Leading up to his State of Union address tonight, President Obama announced he wants to make community college tuition free to encourage more people to get education beyond high school.

It’s a goal many people can get behind, but advocates in Indiana are more excited about the national platform for the conversation than the president’s proposal.

High School Education Is ‘Not Enough’

President Obama said his new plan to bring down the cost of community college tuition in America is the most important proposal of his State of the Union address he’ll give tonight.

“I want to bring it down to zero,” he said in his announcement.

The plan says if a student maintains a 2.5 GPA while attending community college at least halftime, they wont pay any tuition.

And while the logistics of how to pay for this plan — and whether Congress will even pass it — are still unknown, higher education advocates are thrilled the White House recognizes something they’ve know for a long time.

“An education that stops at high school is not enough for today’s world,” Ivy Tech Community College President Tom Snyder says.

Snyder says this fact is why community colleges are more important than ever, to help prepare students that wouldn’t traditionally go to college, students like Ivy Tech graduate Karen Demerly who now works in IT at a health nonprofit.

“I’ve built a career on that degree,” Demerly says. “I probably could have gone farther if I’d gone to get my bachelor’s. But with my associate’s degree, I’ve been able to advance and take on increasing roles and responsibility and maintain that income that helps me do what I want to do.”

Like many community college students, Demerly got her degree more than a decade after graduating high school.

Snyder says while Ivy Tech will always accept those students, they want students to make that realization earlier.

“We’re replacing K-12 with K-14. And what that means is that everyone is going to have to be pursuing something beyond high school,” Snyder says.

A Changing Job Market Means Changing Educational Needs

That term, K-14, might be new to you. To explain, here’s an example from Teresa Lubbers, Indiana’s Commissioner for Higher Education. She says the state’s expansive manufacturing sector used to employ many Hoosiers – and although it’s still a thriving sector, it looks radically different.

“If you walked into a manufacturing plant today, one of our auto industry plants for example, you’d see robotics going on, the education beyond high school is necessary,” Lubbers says.

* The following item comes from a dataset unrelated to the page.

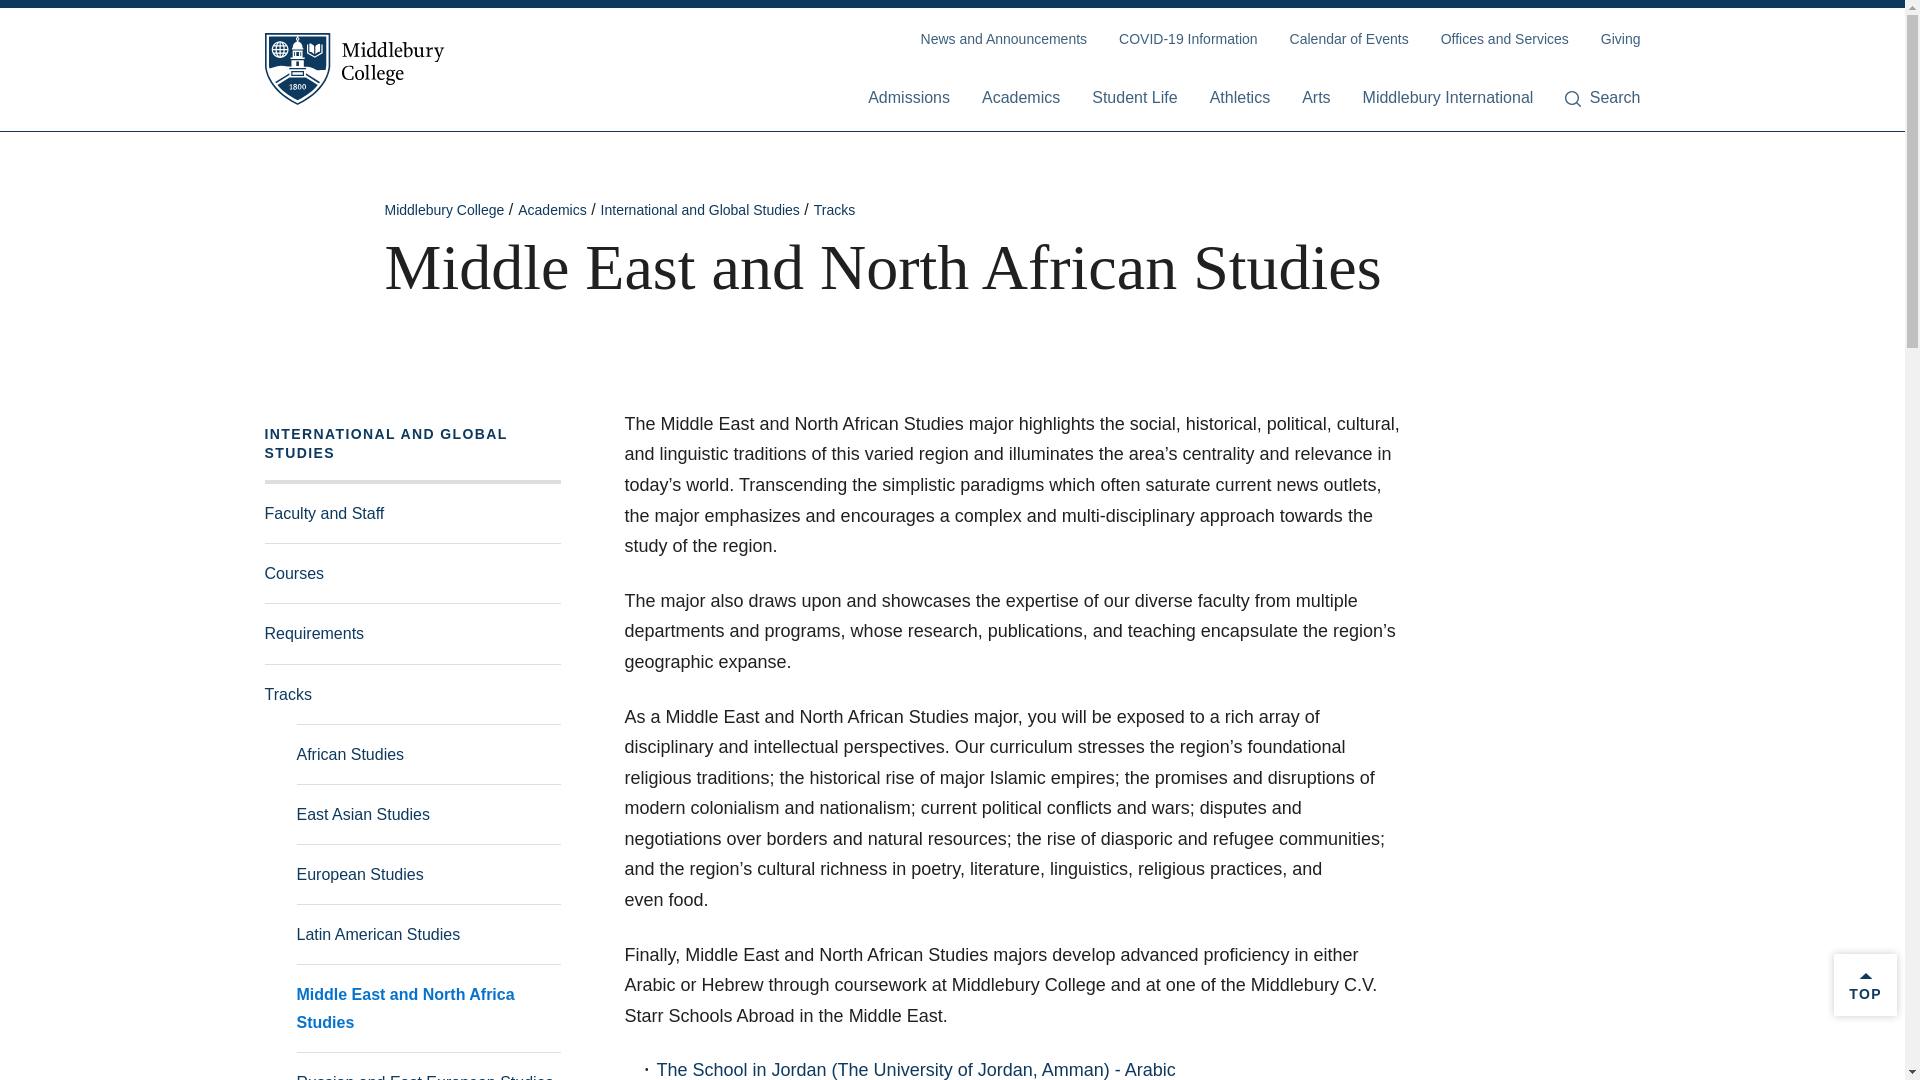 Image resolution: width=1920 pixels, height=1080 pixels. Describe the element at coordinates (908, 99) in the screenshot. I see `Admissions` at that location.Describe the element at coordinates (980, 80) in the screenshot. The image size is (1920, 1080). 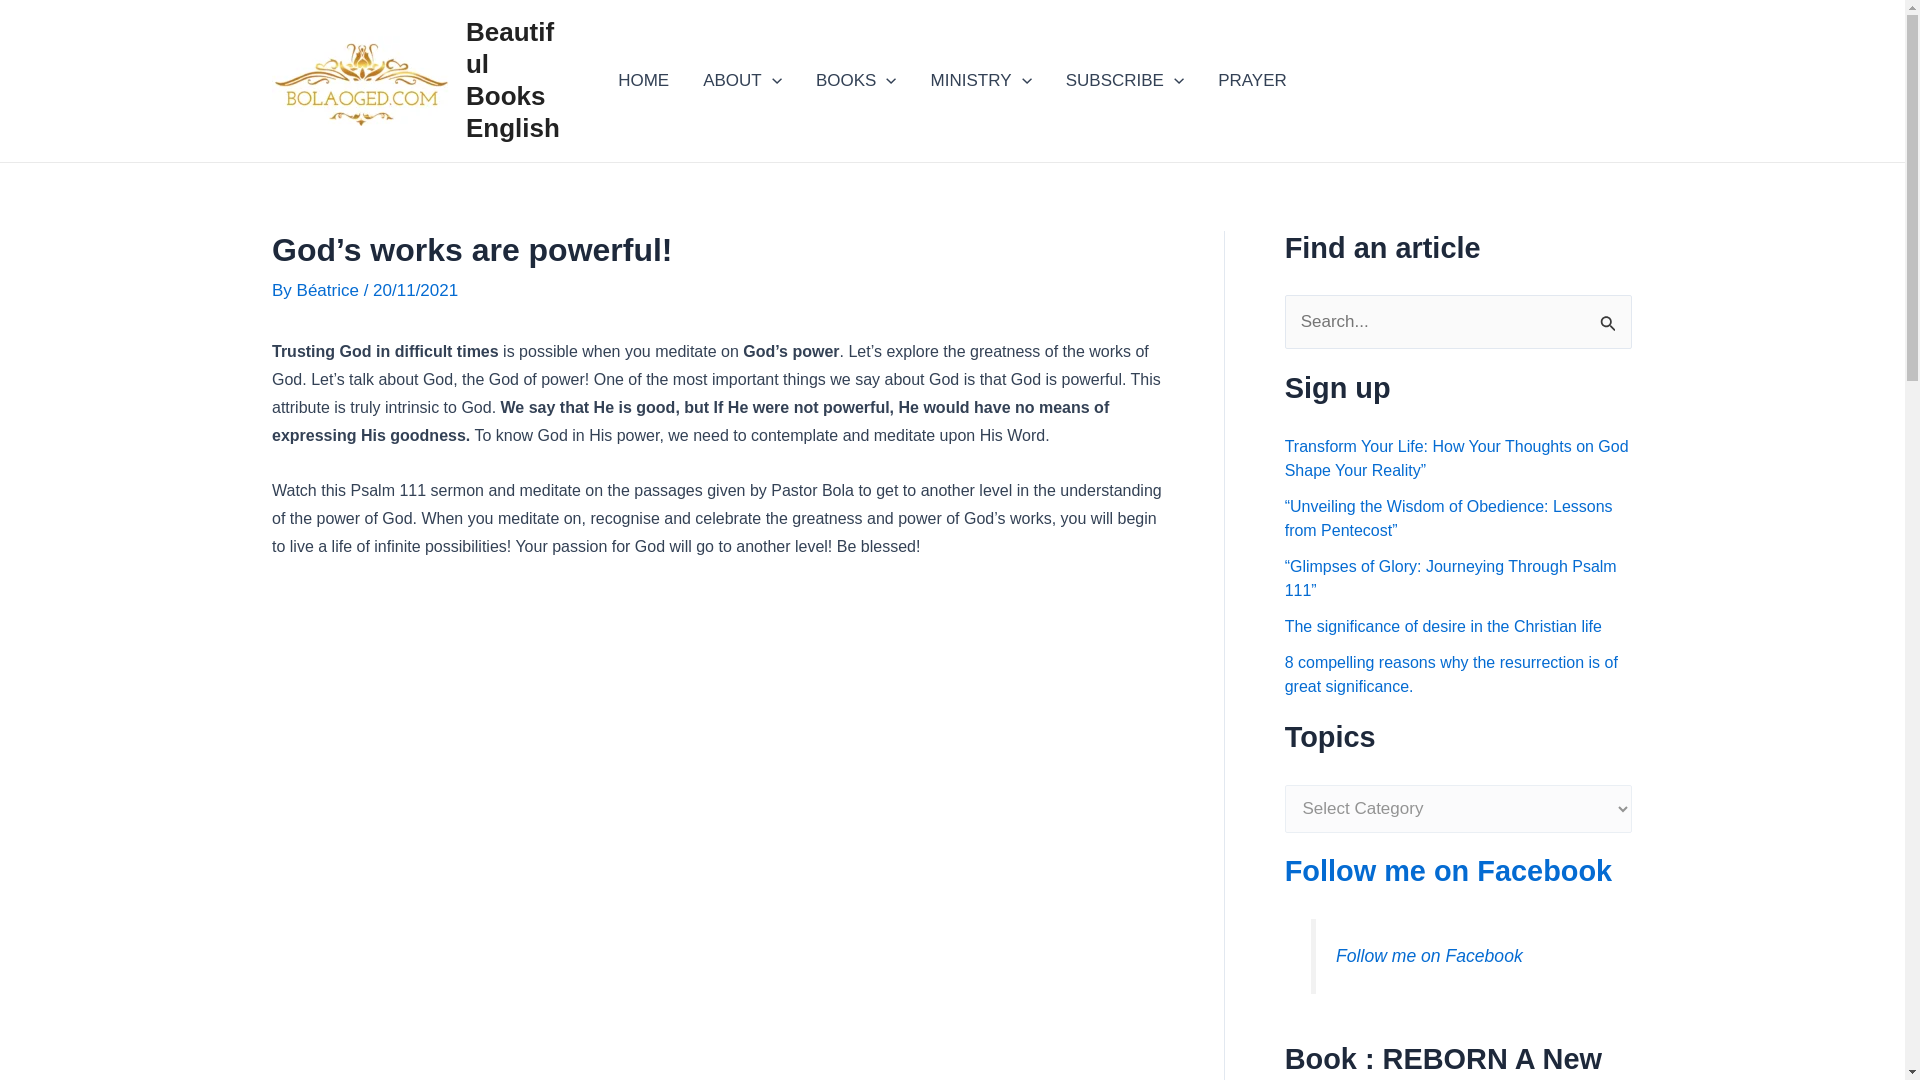
I see `MINISTRY` at that location.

That’s where the idea of K-14 comes in. Higher education, whether a bachelor’s degree, associates degree, technical training or certification, is so necessary it’s already engrained into the current model of K-12 education, with high school students taking AP classes or getting technical training before they even graduate.

The idea of providing community college for everyone seems a little lofty to Lubbers, and she sees the president’s suggestion as more of a positive step in the right direction rather than a solution.

“Personally I don’t think it’s likely to happen in one legislative session of Congress,” she says. “It’s a significant change in the way we deal with these issues, while not in any way taking away from the importance and the value of having a conversation about affordability.”

Shifting The Attitudes Of Students

One of those conversations about the cost of higher education is headquartered in Indianapolis at the Lumina Foundation, which works to promote higher education in communities all over the country.

The Lumina Foundation in Indianapolis spearheads many of those conversations. The organization works to promote higher education in communities all over the country. Dewayne Matthews is the foundation’s vice president for strategy development, and agrees we can do more to find permanent solutions to paying for higher education.

“But the idea of let’s make it simple, make it transparent, make it clear to students and families how much college actually is going to cost and how to pay for it, there’s a real opening there to make that the case,” Matthews says.

Matthews says the biggest struggle with promoting higher education is changing the attitudes of students, an attitude that kept Demerly from returning for her degree for 12 years.

“The cost wasn’t a barrier to me, and I don’t think it is to most kids. I think most kids that don’t go to community college just aren’t college-bound period,” she says.

Figuring out how to change student attitudes so they understand the expectations of the changing job market may be the solution – and might be even more difficult than getting Congress to pass one of the president’s bills.